Experience and progress with developing guidance for the analysis of key topics in observational research
Willi Sauerbrei1,6, Michal Abrahamowicz2, Saskia Le Cessie3, Marianne Huebner4, Ruth Keogh5, James Carpenter5
1Medical Center - University of Freiburg, Germany; 2Department of Epidemiology and Biostatistics, McGill University, Montreal, Canada; 3Department of Biomedical Data Sciences, Leiden University Medical Center, Leiden, The Netherlands; 4Department of Statistics and Probability, Michigan State University, East Lansing, MI 48824, USA; 5Department of Medical Statistics, London School of Hygiene & Tropical Medicine, London, UK; 6for the STRATOS initiative
The STRATOS initiative was launched at ISCB 2013 and the first STRATOS paper summarized the motivation, mission, structure and aims of this international initiative (Sauerbrei, Abrahamowicz, Altman, le Cessie and Carpenter, 2014, www.http://stratos-initiative.org/). Providing accessible, evidence-based guidance for key topics in the design and analysis of observational studies is the main aim. Guidance is intended for applied statisticians and other data analysts with varying levels of statistical background and experience. The focus is on health sciences research, but the content is also relevant for applications of statistics in other empirical sciences.

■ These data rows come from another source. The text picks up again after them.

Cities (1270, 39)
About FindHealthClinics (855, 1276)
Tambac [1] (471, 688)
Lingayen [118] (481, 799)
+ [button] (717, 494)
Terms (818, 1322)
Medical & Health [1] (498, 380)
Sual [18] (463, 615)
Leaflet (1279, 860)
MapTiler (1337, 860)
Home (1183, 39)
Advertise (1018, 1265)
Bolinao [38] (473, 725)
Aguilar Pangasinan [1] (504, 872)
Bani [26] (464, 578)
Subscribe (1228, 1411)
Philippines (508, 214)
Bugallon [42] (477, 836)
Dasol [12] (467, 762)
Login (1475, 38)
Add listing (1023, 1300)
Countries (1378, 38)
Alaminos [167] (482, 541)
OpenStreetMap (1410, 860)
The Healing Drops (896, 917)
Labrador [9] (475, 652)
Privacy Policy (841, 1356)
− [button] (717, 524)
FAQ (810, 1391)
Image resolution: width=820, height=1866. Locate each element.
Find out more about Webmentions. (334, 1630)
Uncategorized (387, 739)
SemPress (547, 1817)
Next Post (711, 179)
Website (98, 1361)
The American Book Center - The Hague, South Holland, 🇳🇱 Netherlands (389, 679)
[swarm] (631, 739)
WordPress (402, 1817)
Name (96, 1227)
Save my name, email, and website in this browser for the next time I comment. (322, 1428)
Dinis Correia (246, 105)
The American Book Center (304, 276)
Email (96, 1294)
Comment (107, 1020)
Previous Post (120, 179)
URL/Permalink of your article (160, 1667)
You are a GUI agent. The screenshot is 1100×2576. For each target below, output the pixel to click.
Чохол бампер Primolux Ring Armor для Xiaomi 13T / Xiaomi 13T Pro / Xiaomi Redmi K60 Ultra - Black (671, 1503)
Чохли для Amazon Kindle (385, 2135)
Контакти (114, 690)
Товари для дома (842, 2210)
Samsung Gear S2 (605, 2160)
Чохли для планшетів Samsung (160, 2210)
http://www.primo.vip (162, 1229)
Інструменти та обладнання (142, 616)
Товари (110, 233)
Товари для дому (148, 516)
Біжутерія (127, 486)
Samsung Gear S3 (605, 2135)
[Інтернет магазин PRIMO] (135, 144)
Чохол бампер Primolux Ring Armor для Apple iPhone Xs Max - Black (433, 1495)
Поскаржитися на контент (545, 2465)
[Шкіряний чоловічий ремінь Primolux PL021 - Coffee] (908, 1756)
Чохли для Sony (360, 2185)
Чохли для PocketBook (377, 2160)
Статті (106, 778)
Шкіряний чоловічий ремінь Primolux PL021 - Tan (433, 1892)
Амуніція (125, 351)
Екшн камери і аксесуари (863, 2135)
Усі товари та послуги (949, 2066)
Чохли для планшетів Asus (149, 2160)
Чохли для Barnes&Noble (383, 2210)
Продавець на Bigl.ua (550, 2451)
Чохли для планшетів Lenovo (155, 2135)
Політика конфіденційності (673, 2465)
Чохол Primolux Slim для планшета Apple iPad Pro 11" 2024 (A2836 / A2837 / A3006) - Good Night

In 2013 STRATOS started off with seven topic groups (TGs) focusing on different aspects of study design and analysis methodology (1- Missing data, 2- Selection of variables and functional forms in multivariable analysis, 3- Initial data analysis, 4- Measurement error and misclassification, 5- Study design, 6- Evaluating diagnostic tests and prediction models, 7- Causal inference). For their specific topic, each group provided a brief summary of the state of research, main issues, main aims and planned future research (Sauerbrei et al., 2014). Two further TGs were initiated in 2015 on the topics of Survival analysis (TG8) and High-dimensional data (TG9). Summaries are available on the STRATOS website.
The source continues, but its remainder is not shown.